Any members here fancy a meet somewhere in Yorkshire? Im based between York & Harrogate, but willing to travel :lol:

Historically our Yorkshire meet was an evening mid-week meet, hours blast around a pre-planned route to a final destination that certainly served beer, and most definitely served steak or curry 8)

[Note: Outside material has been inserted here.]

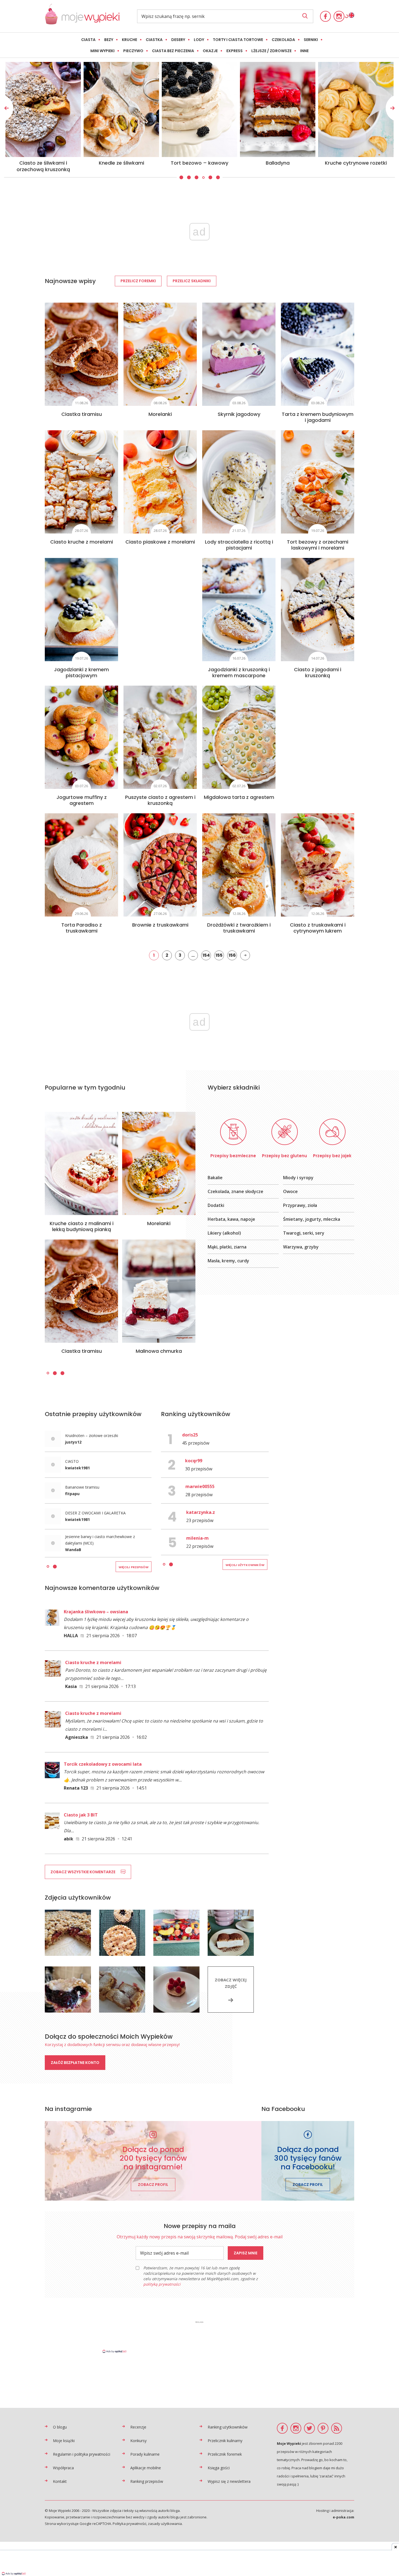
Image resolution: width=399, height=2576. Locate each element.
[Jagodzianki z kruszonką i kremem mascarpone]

Do we have some local members interested, and hopefully we can pencil in a meet date this summer??


----------



## meehaja (Oct 22, 2017)

I'm in!


----------



## aphinch (Apr 23, 2018)

Potential depending on timing etc


----------



## BarryD (Feb 19, 2017)

If I can get a car in time and not at work ill be in.


----------



## BarryD (Feb 19, 2017)

Picked a car up today so im in.



BarryD said:


> If I can get a car in time and not at work ill be in.


----------



## YELLOW_TT (Feb 25, 2004)

I work shifts so would all be down to date


----------



## ShineyDave (May 19, 2010)

We're in. Beer and steak sounds tops, What about the Bingley arms at Bardsey?

That's not a bad venue with a bit of history and some decent beers and food


----------



## meehaja (Oct 22, 2017)

Works for me, set a date and we'll see how it works!


----------



## ShineyDave (May 19, 2010)

Seems to have gone a bit quiet on this proposal so lets give it a bit of a kick.

How does July 22nd fit in with everyone?

Bingley arms?


----------



## meehaja (Oct 22, 2017)

provisionally works for me, I'll have to check with the wife!


----------



## Holls (Apr 4, 2019)

I know this is an old post but if there is a meet, I'd love to come along.


----------